The more I get into this bread thing, the more I am convinced the long held and wide spread belief that bread making is time-consuming, tedious, and a chore is really an old wives tale.  Personally, I think it is very easy, and kinda fun.  Now, if your microwave idea speeds up the rising time, tat will further simplify the process.


----------



## mudbug (Sep 27, 2004)

I agree, oldcoot.  Don't make much bread myself, but the few times I have I found it enjoyable and relaxing, with usually pretty good results.
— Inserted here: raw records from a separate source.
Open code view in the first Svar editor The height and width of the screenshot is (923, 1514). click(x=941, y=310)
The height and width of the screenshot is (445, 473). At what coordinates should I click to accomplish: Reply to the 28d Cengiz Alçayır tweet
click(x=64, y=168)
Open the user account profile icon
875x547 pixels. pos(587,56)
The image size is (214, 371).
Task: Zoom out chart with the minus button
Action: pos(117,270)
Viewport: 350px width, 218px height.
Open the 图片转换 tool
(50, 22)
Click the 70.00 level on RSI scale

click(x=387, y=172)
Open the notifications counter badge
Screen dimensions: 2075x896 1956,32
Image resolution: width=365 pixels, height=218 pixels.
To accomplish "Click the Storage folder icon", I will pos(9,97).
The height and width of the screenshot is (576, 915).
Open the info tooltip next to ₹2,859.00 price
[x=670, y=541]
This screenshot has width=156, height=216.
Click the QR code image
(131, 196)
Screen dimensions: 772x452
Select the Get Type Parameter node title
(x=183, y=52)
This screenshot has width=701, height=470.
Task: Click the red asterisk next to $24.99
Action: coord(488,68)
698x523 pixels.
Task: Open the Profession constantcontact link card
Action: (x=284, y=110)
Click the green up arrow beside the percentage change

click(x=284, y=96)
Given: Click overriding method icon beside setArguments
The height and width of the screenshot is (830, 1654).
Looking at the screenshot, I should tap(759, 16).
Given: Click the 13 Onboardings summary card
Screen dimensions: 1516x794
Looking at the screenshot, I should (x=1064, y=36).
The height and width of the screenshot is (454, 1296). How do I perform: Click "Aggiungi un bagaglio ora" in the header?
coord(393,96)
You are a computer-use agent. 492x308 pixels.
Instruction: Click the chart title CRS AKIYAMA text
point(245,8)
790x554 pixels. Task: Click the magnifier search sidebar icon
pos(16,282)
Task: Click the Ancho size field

Just think back to the pioneer days. With all the other stuff those women had to do in and out of the kitchen, they still managed to crank out the daily bread.  No worries about moisture content, right amount of yeast, etc.


----------



## Audeo (Sep 28, 2004)

Just a note of thanks here.  Goodweed, OldCoot...I have really gained a lot from you in this post.  I make bread often (3-4 times a week) and you have helped me more in this discussion than you know.  Thank you!


----------



## Chief Longwind Of The North (Sep 29, 2004)

In the short time I've known and shared recipes on this site, I have found extraordinary people with open and quick minds.  I do well with bread, but am not as good as I'd like to be.  Sometimes, as with the pigs in the blanket, the bread comes out very good.  Other times, I have been stuck with very heavy, even plastic textured bread (expecially when trying to make low-wheat varieties).

Multi-grain breads come out pretty good.

And as I stated in my post, the key part of the process for me was the stickiness of the dough.  That textile feel ldt me know that there was enough moisture in the doug.  Also, I measured about three tbs. oil per cup of flour to insure a moist final product.  The raw dough texture info was given me by Old Coot in his posting.  At one time, I knew that.  But over the years, I forgot.

And Audeo, you are very welcome.

Seeeeeya; Goodweed of the North


----------